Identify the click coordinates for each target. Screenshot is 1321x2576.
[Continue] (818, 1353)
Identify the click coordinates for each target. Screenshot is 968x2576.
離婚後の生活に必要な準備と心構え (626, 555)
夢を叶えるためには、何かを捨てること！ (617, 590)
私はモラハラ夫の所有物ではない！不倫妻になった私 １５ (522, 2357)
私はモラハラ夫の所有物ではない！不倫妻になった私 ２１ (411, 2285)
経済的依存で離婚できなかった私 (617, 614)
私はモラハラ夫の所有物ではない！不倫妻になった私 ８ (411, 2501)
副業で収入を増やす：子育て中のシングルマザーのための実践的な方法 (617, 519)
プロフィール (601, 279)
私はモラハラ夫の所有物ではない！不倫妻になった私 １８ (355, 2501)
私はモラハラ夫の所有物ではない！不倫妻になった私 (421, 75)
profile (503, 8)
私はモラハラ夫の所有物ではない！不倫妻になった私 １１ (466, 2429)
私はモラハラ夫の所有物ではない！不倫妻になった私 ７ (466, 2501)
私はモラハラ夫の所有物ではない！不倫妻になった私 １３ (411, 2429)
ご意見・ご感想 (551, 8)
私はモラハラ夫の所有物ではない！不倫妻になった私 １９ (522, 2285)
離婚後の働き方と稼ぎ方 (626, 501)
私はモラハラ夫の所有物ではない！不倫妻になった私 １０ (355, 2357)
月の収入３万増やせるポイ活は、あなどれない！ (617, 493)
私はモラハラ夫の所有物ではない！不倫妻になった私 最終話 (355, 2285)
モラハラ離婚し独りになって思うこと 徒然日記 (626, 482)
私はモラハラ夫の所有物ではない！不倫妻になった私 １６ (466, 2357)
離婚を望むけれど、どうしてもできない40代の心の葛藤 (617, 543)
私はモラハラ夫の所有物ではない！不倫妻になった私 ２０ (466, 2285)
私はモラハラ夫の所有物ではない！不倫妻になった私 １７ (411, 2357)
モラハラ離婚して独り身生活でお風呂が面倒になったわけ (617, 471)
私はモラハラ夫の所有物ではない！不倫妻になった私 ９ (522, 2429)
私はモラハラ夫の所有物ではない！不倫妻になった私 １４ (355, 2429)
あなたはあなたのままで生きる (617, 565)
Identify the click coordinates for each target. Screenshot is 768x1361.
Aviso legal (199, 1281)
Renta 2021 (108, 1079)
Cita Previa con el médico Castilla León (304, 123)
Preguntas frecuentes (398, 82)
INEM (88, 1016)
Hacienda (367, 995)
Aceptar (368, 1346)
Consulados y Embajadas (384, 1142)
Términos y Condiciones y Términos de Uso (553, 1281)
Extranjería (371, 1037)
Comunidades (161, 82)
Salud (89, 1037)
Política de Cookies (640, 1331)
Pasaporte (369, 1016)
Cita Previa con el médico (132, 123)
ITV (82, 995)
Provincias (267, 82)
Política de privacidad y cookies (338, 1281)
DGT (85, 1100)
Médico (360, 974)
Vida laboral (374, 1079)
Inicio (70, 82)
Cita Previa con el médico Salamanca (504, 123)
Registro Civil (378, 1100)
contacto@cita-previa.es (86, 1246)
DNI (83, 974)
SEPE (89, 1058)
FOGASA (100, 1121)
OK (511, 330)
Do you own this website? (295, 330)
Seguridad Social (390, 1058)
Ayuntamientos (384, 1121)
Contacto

· · · ·

> [DIRECTIONS FOR THIS TASK]
Your response should consist of the records, printed exactly.

> [RESPONSE AREA]
Identify the click coordinates for each target. Screenshot is 1321x2576.
[Continue] (818, 1353)
Identify the click coordinates for each target. Screenshot is 968x2576.
離婚後の生活に必要な準備と心構え (626, 555)
夢を叶えるためには、何かを捨てること！ (617, 590)
私はモラハラ夫の所有物ではない！不倫妻になった私 １５ (522, 2357)
私はモラハラ夫の所有物ではない！不倫妻になった私 ２１ (411, 2285)
経済的依存で離婚できなかった私 (617, 614)
私はモラハラ夫の所有物ではない！不倫妻になった私 ８ (411, 2501)
副業で収入を増やす：子育て中のシングルマザーのための実践的な方法 (617, 519)
プロフィール (601, 279)
私はモラハラ夫の所有物ではない！不倫妻になった私 １８ (355, 2501)
私はモラハラ夫の所有物ではない！不倫妻になった私 (421, 75)
profile (503, 8)
私はモラハラ夫の所有物ではない！不倫妻になった私 １１ (466, 2429)
私はモラハラ夫の所有物ではない！不倫妻になった私 ７ (466, 2501)
私はモラハラ夫の所有物ではない！不倫妻になった私 １３ (411, 2429)
ご意見・ご感想 (551, 8)
私はモラハラ夫の所有物ではない！不倫妻になった私 １９ (522, 2285)
離婚後の働き方と稼ぎ方 (626, 501)
私はモラハラ夫の所有物ではない！不倫妻になった私 １０ (355, 2357)
月の収入３万増やせるポイ活は、あなどれない！ (617, 493)
私はモラハラ夫の所有物ではない！不倫妻になった私 最終話 (355, 2285)
モラハラ離婚し独りになって思うこと 徒然日記 (626, 482)
私はモラハラ夫の所有物ではない！不倫妻になった私 １６ (466, 2357)
離婚を望むけれど、どうしてもできない40代の心の葛藤 (617, 543)
私はモラハラ夫の所有物ではない！不倫妻になった私 ２０ (466, 2285)
私はモラハラ夫の所有物ではない！不倫妻になった私 １７ (411, 2357)
モラハラ離婚して独り身生活でお風呂が面倒になったわけ (617, 471)
私はモラハラ夫の所有物ではない！不倫妻になった私 ９ (522, 2429)
私はモラハラ夫の所有物ではない！不倫妻になった私 １４ (355, 2429)
あなたはあなたのままで生きる (617, 565)
Identify the click coordinates for each target. Screenshot is 768x1361.
Aviso legal (199, 1281)
Renta 2021 (108, 1079)
Cita Previa con el médico Castilla León (304, 123)
Preguntas frecuentes (398, 82)
INEM (88, 1016)
Hacienda (367, 995)
Aceptar (368, 1346)
Consulados y Embajadas (384, 1142)
Términos y Condiciones y Términos de Uso (553, 1281)
Extranjería (371, 1037)
Comunidades (161, 82)
Salud (89, 1037)
Política de Cookies (640, 1331)
Pasaporte (369, 1016)
Cita Previa con el médico (132, 123)
ITV (82, 995)
Provincias (267, 82)
Política de privacidad y cookies (338, 1281)
DGT (85, 1100)
Médico (360, 974)
Vida laboral (374, 1079)
Inicio (70, 82)
Cita Previa con el médico Salamanca (504, 123)
Registro Civil (378, 1100)
contacto@cita-previa.es (86, 1246)
DNI (83, 974)
SEPE (89, 1058)
FOGASA (100, 1121)
OK (511, 330)
Do you own this website? (295, 330)
Seguridad Social (390, 1058)
Ayuntamientos (384, 1121)
Contacto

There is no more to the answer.